Nonostante il rallentamento dell’inflazione, fare la spesa continua a costare sensibilmente più di qualche anno fa. I dati Circana. 

Secondo un’analisi di Circana, il valore medio di un carrello composto da 35 prodotti alimentari e per la casa acquistati abitualmente nei sei principali mercati europei (Francia, Germania, Italia, Paesi Bassi, Regno Unito e Spagna) ha raggiunto i 95,35 euro, quasi cinque euro in più rispetto a tre anni fa. Le differenze tra i vari Paesi restano però marcate. La Germania si conferma il mercato più conveniente, con un costo medio del carrello pari a 71,20 euro, circa 24 euro in meno rispetto alla media europea. All’estremo opposto si colloca la Francia, dove lo stesso paniere raggiunge i 104,43 euro, seguita dal Regno Unito (100,13 euro) e dai Paesi Bassi (98,58 euro). Secondo Circana, la competitività del mercato tedesco è sostenuta dalla forte presenza delle insegne discount e da una concorrenza particolarmente intensa sul fronte dei prezzi. Pur avendo registrato un incremento del 6,5% negli ultimi tre anni, la Germania continua infatti a mantenere il livello di spesa più contenuto tra i principali mercati europei.

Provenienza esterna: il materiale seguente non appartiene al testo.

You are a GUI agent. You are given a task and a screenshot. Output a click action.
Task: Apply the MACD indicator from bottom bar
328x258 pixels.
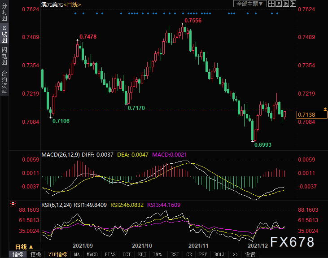(92, 254)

Nel complesso dell’EU6, il costo del carrello è aumentato di 4,86 euro (+5,4%) rispetto ad aprile 2023. Un incremento che continua a influenzare il comportamento dei consumatori, ancora prudenti negli acquisti nonostante il raffreddamento dell’inflazione. La combinazione tra fiducia ancora debole, aumento dei costi delle materie prime agricole e volatilità dei mercati energetici continua infatti a esercitare pressione sulla domanda e sui volumi di vendita. Tra i Paesi analizzati, il Regno Unito ha registrato l’aumento più marcato: negli ultimi tre anni il valore del carrello è cresciuto di 9,07 euro, pari al 10%, quasi il doppio della media rilevata nei sei mercati europei. «Sebbene l’inflazione abbia rallentato, i consumatori stanno ancora pagando molto di più per i beni di uso quotidiano rispetto a pochi anni fa», osserva Ananda Roy, Senior Vice President Consumer Goods Industry Advisor di Circana. «Con i bilanci familiari ancora sotto pressione, i clienti continuano a privilegiare il valore, cercando promozioni, cambiando insegna e gestendo con maggiore attenzione ciò che inseriscono nel carrello.»

Le prospettive per la seconda parte del 2026 indicano che la pressione sui prezzi alimentari potrebbe proseguire. Secondo Circana, l’inflazione nel comparto food è destinata a rimanere superiore all’inflazione generale, sostenuta dall’incertezza geopolitica, dalle tensioni sulle catene di approvvigionamento e dalla volatilità dei costi energetici e delle materie prime agricole. In questo scenario, la ricerca della convenienza continuerà a orientare le scelte d’acquisto. I consumatori saranno sempre più propensi a concentrare la spesa sui prodotti essenziali, a ricorrere alle promozioni e a pianificare con maggiore attenzione il budget familiare, sia per le categorie alimentari sia per quelle non alimentari. L’analisi conferma così come, pur in un contesto di inflazione meno intensa rispetto agli anni precedenti, il livello raggiunto dai prezzi continui a rappresentare uno dei principali fattori che influenzano il comportamento d’acquisto delle famiglie europee.